A Canvas cyber attack disrupts 9,000 schools and universities across the United States, Canada, and Australia this week as the hacking group ShinyHunters claimed responsibility for a ransomware strike on Instructure, the parent company of the academic software platform. Final exams were cancelled. Ransom notes demanding bitcoin appeared on student screens mid-exam. The Canvas cyber attack disrupts 9,000 schools and universities during the highest-stakes period of the academic calendar.

How the Canvas Cyber Attack Disrupts 9,000 Schools and Universities

Aubrey Palmer, a meteorology student at Mississippi State University, told the BBC she had just completed a 2,900-word exam essay when a ransom note appeared on her screen. The message read: “Shiny Hunters has breached Instructure (again).” It demanded a bitcoin payment and threatened to release stolen data. Palmer was in a room with dozens of other students. All received the same message at the same moment.

The Canvas cyber attack disrupts 9,000 schools and universities at the worst possible time. Mississippi State postponed Friday’s final exams. Idaho State cancelled everything after midday Thursday. Penn State told students no resolution was likely within 24 hours. The University of Sydney instructed students not to attempt to log in. UCLA students could not submit assignments. The University of Chicago temporarily disabled its Canvas page. The University of Toronto confirmed the breach. The University of British Columbia told students to log out immediately.

Instructure posted an update late Thursday saying Canvas was “available for most users,” though some universities continued reporting outages on Friday as the Canvas cyber attack disrupts 9,000 schools and universities well into the weekend.
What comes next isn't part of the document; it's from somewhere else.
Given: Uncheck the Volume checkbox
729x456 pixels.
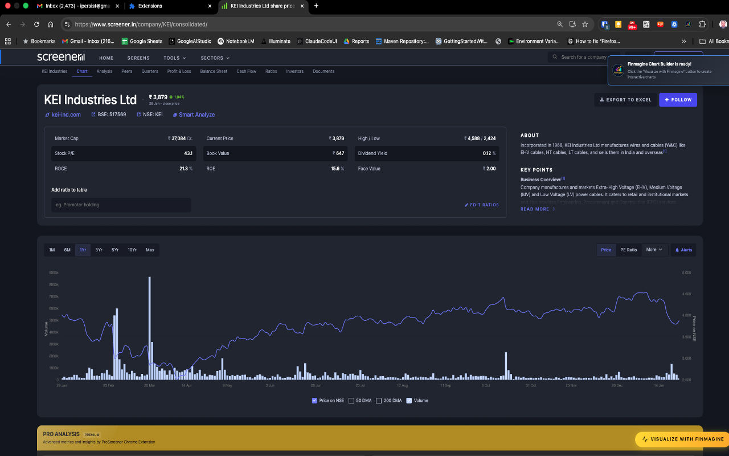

The Student Experience of the Canvas Cyber Attack Disrupts 9,000 Schools

Jacques Abou-Rizk, a master’s student at Northwestern University, clicked a link in an email that appeared to come from a university administrator. The ransomware message appeared. “I didn’t know what was happening,” he told the BBC. “It’s a scary message to receive.” By Friday, Abou-Rizk still could not access Canvas. The university had sent a single generic email saying it was “monitoring an issue.” No restoration time. No information about compromised data.
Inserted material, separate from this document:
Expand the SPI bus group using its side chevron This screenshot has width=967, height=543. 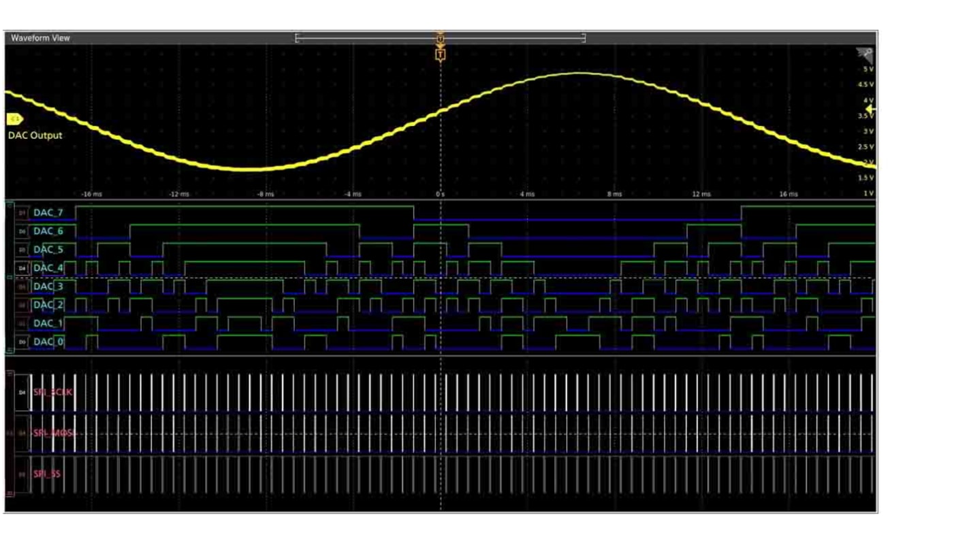tap(10, 372)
“There’s definitely anxiety surrounding not only being able to complete my work,” Abou-Rizk said, “but also just not knowing exactly what the threat is and how it might affect me. I don’t know what data will be released, and that scares me.” The Canvas cyber attack disrupts 9,000 schools and universities at a moment when grades, submitted work, and personal information sit on a platform that was breached by a group with a history of releasing stolen data.
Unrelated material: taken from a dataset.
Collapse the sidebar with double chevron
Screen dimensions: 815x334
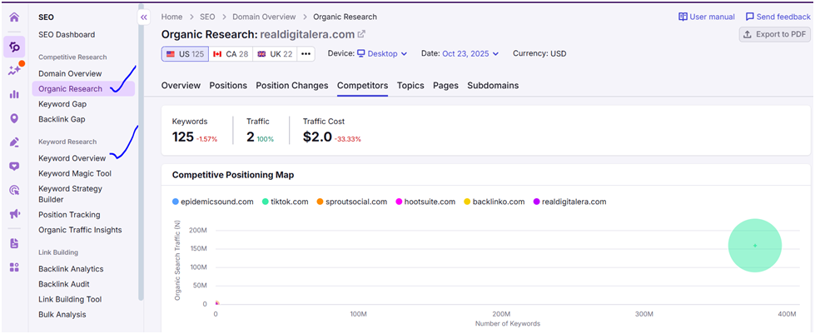click(143, 17)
The Ransomware Group Behind the Canvas Cyber Attack

ShinyHunters has been linked to several high-profile attacks, including a major hack on Jaguar Land Rover last year. Luke Connolly, a threat analyst at Emisoft, told the Associated Press that screenshots showed targeted threats began on Sunday with deadlines on Thursday and 12 May. Discussions regarding extortion payments could be ongoing. The group targeted Instructure specifically. By hitting the parent company rather than individual universities, the Canvas cyber attack disrupts 9,000 schools and universities through a single point of failure.

What Comes Next

The attack coincided with a letter from Senate Democratic leader Chuck Schumer urging the Trump administration to increase cyber defences. Universities will now audit their software dependencies. The lesson of the Canvas cyber attack is that a single platform can paralyze an entire institution.